Transcribe without changes the part of the entries that opens with the line containing "has height=2534, width=1170." and closes with the line containing "This screenshot has width=2576, height=1449.", including both of those lines.

Provided entries section start

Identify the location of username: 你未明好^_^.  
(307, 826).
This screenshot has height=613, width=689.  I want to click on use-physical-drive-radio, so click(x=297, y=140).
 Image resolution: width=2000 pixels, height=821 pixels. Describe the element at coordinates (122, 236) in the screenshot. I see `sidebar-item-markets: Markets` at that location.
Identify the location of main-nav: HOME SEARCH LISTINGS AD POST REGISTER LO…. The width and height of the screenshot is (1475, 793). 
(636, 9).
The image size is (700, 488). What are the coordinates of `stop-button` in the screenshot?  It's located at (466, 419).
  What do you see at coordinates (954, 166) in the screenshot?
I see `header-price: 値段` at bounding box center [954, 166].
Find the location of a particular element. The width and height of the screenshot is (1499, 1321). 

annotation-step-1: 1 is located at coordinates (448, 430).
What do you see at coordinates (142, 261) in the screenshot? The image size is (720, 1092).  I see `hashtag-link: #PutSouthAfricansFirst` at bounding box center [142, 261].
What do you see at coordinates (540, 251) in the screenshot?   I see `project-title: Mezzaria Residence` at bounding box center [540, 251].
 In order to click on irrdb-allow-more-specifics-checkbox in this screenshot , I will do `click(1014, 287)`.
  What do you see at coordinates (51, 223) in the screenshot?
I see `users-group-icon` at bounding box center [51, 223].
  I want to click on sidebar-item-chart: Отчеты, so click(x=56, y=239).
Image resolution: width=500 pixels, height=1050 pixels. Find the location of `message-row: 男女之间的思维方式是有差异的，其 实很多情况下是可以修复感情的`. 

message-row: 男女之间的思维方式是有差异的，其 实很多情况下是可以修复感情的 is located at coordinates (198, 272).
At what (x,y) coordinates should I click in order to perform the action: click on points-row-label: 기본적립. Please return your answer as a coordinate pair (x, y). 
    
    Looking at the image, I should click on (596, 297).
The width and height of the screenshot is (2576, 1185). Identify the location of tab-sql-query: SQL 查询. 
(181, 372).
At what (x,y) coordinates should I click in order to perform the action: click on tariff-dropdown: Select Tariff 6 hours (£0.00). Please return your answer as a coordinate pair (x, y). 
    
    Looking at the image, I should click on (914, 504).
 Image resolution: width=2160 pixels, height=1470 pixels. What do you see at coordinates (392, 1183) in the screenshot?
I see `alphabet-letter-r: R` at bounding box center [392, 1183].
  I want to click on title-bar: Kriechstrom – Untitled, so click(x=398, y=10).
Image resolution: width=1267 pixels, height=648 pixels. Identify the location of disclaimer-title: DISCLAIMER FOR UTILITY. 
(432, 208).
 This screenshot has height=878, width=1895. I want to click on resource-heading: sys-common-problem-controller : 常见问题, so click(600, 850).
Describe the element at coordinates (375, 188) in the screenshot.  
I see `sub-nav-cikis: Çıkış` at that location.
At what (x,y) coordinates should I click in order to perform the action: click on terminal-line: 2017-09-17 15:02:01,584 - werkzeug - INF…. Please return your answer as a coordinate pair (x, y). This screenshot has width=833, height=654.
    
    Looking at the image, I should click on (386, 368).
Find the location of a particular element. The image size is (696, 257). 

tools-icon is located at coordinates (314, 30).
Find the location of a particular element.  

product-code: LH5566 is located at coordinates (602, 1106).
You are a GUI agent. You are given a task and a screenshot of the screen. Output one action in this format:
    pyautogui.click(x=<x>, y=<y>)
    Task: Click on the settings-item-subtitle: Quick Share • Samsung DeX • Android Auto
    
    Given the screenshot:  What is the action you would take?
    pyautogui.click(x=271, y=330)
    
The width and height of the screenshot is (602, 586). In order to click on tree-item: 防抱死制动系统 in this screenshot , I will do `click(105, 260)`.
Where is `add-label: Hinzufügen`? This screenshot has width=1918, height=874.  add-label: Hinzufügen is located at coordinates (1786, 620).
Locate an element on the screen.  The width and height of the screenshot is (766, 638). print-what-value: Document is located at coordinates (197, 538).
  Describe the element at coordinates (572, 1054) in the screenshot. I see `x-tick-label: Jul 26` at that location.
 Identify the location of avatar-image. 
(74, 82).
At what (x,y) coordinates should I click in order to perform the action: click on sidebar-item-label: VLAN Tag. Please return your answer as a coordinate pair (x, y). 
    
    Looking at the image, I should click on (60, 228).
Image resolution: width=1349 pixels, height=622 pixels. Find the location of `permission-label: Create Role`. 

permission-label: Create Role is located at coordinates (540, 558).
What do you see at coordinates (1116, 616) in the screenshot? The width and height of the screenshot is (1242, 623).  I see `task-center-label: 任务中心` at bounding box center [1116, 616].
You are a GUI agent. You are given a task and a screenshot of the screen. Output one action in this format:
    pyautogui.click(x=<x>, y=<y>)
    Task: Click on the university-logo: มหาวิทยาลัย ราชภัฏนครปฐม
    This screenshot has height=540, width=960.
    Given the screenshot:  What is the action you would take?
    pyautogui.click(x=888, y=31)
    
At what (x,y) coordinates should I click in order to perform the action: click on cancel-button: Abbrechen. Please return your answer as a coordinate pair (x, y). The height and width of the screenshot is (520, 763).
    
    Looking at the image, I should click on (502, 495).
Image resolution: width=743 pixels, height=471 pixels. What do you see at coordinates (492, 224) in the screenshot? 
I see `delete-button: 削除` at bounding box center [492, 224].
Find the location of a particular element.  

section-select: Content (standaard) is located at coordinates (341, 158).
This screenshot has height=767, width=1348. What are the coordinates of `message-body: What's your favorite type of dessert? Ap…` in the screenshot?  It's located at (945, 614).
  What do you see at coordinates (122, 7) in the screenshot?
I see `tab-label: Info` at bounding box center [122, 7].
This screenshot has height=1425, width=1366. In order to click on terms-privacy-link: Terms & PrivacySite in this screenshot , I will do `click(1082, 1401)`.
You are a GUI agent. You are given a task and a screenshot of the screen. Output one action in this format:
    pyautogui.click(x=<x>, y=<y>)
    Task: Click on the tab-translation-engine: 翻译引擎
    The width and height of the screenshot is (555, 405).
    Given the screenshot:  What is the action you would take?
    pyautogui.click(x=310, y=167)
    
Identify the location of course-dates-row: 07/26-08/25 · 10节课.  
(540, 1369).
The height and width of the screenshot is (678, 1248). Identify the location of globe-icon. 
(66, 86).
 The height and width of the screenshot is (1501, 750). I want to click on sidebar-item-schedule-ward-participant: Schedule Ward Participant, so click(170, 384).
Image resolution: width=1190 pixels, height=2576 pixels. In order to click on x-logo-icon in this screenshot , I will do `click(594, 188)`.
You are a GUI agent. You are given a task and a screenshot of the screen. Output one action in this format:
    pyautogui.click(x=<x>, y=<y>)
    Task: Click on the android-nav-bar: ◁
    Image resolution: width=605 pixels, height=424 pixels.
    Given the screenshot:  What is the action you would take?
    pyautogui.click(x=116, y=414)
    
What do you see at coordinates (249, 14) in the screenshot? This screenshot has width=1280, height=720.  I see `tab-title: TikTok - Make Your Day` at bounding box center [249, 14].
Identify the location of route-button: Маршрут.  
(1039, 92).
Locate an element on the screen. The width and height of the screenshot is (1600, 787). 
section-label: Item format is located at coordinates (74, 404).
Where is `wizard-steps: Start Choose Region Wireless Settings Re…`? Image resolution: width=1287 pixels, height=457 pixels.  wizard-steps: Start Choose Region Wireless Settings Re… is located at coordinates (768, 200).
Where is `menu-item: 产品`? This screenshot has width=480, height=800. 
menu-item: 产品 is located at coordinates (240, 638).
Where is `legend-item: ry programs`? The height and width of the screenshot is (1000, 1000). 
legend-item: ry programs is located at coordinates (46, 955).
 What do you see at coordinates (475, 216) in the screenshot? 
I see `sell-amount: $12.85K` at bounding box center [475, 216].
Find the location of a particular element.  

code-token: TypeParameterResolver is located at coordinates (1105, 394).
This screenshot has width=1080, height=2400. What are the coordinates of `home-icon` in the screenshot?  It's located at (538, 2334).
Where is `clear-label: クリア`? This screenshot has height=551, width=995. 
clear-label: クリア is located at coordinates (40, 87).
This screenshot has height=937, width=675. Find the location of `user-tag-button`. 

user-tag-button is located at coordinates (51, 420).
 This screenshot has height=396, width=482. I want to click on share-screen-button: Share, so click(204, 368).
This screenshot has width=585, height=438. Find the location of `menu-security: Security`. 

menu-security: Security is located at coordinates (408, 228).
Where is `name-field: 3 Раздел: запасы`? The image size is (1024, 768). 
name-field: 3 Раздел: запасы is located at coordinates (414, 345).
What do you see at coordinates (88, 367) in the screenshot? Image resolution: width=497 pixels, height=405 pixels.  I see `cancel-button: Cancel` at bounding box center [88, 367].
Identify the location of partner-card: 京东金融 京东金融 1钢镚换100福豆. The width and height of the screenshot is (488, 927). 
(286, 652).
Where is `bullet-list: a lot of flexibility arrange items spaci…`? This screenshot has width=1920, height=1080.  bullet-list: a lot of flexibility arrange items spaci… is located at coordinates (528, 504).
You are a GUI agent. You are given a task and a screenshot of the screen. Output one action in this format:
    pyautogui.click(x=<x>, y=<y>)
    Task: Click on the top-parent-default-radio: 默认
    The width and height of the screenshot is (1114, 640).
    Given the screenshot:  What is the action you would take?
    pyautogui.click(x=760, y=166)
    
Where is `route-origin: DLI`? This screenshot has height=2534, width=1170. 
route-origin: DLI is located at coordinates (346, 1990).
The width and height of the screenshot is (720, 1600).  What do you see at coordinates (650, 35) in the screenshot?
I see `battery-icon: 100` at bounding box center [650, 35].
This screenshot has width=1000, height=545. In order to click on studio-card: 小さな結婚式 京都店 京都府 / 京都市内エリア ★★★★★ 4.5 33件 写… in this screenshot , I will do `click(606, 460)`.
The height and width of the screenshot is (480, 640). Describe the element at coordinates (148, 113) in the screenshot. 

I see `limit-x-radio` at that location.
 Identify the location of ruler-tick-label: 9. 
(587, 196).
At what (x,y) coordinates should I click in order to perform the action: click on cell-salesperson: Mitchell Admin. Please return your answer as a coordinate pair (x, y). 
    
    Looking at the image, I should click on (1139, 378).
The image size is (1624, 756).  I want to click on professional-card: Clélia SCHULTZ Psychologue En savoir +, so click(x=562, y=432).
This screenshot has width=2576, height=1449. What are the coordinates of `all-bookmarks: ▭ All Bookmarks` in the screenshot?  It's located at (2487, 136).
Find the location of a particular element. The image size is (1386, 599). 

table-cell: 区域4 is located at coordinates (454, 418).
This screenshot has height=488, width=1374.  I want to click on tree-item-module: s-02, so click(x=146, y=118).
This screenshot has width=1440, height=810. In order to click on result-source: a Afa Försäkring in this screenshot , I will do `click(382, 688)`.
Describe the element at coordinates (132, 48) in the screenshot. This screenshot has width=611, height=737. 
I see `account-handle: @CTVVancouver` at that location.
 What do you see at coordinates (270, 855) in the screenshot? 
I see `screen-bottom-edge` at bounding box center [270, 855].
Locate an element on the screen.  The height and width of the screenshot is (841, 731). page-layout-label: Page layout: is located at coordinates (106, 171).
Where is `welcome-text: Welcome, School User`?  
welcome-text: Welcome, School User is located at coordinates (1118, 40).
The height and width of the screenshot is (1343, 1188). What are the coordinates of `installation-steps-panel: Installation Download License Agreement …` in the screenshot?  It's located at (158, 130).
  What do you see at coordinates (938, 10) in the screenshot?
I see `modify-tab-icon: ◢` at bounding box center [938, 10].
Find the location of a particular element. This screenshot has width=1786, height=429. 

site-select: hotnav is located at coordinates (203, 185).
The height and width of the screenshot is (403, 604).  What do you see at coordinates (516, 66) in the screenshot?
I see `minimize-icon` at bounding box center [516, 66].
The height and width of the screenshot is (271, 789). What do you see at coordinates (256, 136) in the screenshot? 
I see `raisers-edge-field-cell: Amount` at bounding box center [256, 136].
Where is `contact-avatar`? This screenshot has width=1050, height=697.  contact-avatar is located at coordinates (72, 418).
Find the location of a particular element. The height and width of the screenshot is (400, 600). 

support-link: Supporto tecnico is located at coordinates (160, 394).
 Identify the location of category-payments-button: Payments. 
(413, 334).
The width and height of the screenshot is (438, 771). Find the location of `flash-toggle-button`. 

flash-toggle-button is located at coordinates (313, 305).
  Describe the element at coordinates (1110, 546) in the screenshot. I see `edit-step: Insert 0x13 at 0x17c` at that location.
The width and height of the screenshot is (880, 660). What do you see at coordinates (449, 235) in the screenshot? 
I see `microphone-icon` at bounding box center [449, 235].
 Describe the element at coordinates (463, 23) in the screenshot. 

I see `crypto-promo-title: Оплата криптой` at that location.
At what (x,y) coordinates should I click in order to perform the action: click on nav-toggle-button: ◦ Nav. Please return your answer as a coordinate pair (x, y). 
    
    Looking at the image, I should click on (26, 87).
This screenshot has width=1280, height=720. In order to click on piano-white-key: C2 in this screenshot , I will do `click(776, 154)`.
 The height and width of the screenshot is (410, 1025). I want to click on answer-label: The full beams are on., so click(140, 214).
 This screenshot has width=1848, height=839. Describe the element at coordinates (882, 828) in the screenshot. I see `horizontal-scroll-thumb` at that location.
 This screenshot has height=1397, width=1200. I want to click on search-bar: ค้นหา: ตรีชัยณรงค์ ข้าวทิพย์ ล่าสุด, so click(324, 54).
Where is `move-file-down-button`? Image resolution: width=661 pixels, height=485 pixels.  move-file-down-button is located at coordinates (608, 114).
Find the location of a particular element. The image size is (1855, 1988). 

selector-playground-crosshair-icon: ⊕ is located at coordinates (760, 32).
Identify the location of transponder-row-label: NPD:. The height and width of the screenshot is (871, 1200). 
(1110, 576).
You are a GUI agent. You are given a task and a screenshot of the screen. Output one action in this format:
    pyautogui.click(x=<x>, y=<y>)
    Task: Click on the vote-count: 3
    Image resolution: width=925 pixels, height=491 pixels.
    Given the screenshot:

Provided entries section end

Answer box
Where is `route-origin: DLI`? This screenshot has height=2534, width=1170. 
route-origin: DLI is located at coordinates (346, 1990).
The width and height of the screenshot is (720, 1600).  What do you see at coordinates (650, 35) in the screenshot?
I see `battery-icon: 100` at bounding box center [650, 35].
This screenshot has width=1000, height=545. In order to click on studio-card: 小さな結婚式 京都店 京都府 / 京都市内エリア ★★★★★ 4.5 33件 写… in this screenshot , I will do `click(606, 460)`.
The height and width of the screenshot is (480, 640). Describe the element at coordinates (148, 113) in the screenshot. 

I see `limit-x-radio` at that location.
 Identify the location of ruler-tick-label: 9. 
(587, 196).
At what (x,y) coordinates should I click in order to perform the action: click on cell-salesperson: Mitchell Admin. Please return your answer as a coordinate pair (x, y). 
    
    Looking at the image, I should click on (1139, 378).
The image size is (1624, 756).  I want to click on professional-card: Clélia SCHULTZ Psychologue En savoir +, so click(x=562, y=432).
This screenshot has width=2576, height=1449. What are the coordinates of `all-bookmarks: ▭ All Bookmarks` in the screenshot?  It's located at (2487, 136).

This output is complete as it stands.